Foi então que ele percebeu algo estranho: mesmo ali, tão próxima, ela ainda parecia distante. Cada gesto dela era perfeito demais, como se coreografado. Arthur sentiu o mesmo fascínio que sentira no metrô, mas, misturado a isso, algo novo – uma inquietação que ele não conseguiu nomear.
Quando ela pagou as compras e saiu, Arthur ficou para trás, segurando o macarrão que não planejava comprar. Permaneceu ali por vários minutos, tentando entender o que aquela breve visão significava para ele. Mais tarde, ao voltar para casa, percebeu que estava sorrindo. Saber onde ela fazia compras parecia um pequeno triunfo.
Os sonhos começaram pouco depois.
No início, eram apenas flashes de imagens: o sorriso dela, o som quase inaudível das páginas virando, o movimento do metrô ao fundo. Mas, com o tempo, os sonhos se tornaram mais vívidos. Ele a via em lugares que nunca tinha estado, sob luzes que pareciam irreais. Ela falava com ele, a voz baixa e sedutora, embora ele nunca conseguisse lembrar exatamente o que ela dizia ao acordar.
“Por que você espera?”
As palavras dela ecoavam na escuridão de sua mente, mesmo quando estava acordado. Ele começou a acreditar que os sonhos eram mais que devaneios; eram mensagens. Chamados.
Arthur, que nunca ligou para a aparência, passou a prestar atenção em detalhes que antes lhe eram irrelevantes. Começou a vestir camisas novas, engomadas, e a usar um perfume guardado há anos. Poliu os sapatos. Passou a olhar seu reflexo com mais frequência, questionando-se se estaria à altura de alguém como ela.
Nos vagões do metrô, continuava a observá-la à distância, tentando decifrar o mistério que ela carregava. Ele notou que, às vezes, ela ria sozinha enquanto lia, um riso tão baixo que apenas os lábios se moviam. Outras vezes, seu semblante era sombrio, os olhos fixos em um ponto além do horizonte das páginas. Arthur se perguntava o que ela lia que a fazia alternar entre aqueles dois estados, mas sabia que nunca teria coragem de perguntar.
Um dia, numa sexta-feira, algo mudou.
Quando ela entrou no vagão, ele já estava lá, sentado no canto oposto. Ela o viu – disso ele tinha certeza. Seus olhos cruzaram os dele por um instante. Não houve sorriso, nem qualquer expressão que sugerisse reconhecimento, mas para Arthur aquilo foi monumental. O simples fato de ela ter olhado para ele parecia confirmar tudo o que ele havia imaginado.
Passou o fim de semana inteiro pensando naquele olhar, tentando decifrá-lo. Teria sido um acaso? Ou talvez ela estivesse, finalmente, começando a notá-lo? Ele escreveu e apagou dezenas de frases que poderia dizer a ela, mas nenhuma parecia certa. Sempre havia o medo de falar algo errado, de destruir a frágil ilusão que ele construíra em torno dela.
A obsessão começou a se infiltrar em tudo.
Arthur passou a procurar os livros que ela poderia estar lendo. Percorreu livrarias, tentando encontrar capas que se assemelhassem ao volume gasto que ela carregava. Comprou três livros que nunca abriu, mas os deixou empilhados ao lado da cama, como um altar dedicado a algo sagrado.
Ele percebeu que não sabia nada sobre ela. Nem seu nome, nem sua voz, nem de onde ela vinha. Mas isso não importava. Ou talvez fosse exatamente isso que importava: o fato de ela ser um mistério, algo que ele podia preencher com suas próprias ideias, suas próprias expectativas.

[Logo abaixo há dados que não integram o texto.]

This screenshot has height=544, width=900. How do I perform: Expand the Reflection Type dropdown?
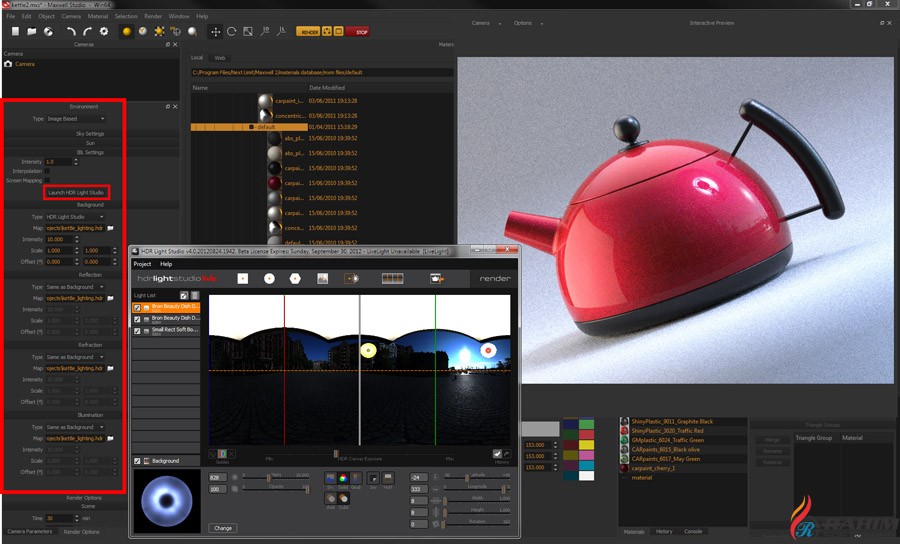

Ele não estava apaixonado por ela – ele sabia disso, em algum nível profundo. Estava apaixonado pela ideia dela. E essa ideia era perfeita porque era intocada, inalcançável.
Mas Arthur ignorava essas dúvidas, preferindo se agarrar à esperança que ela representava. Sem ela, ele sabia que voltaria a ser o homem que acordava cedo para olhar para o teto rachado. E isso era insuportável.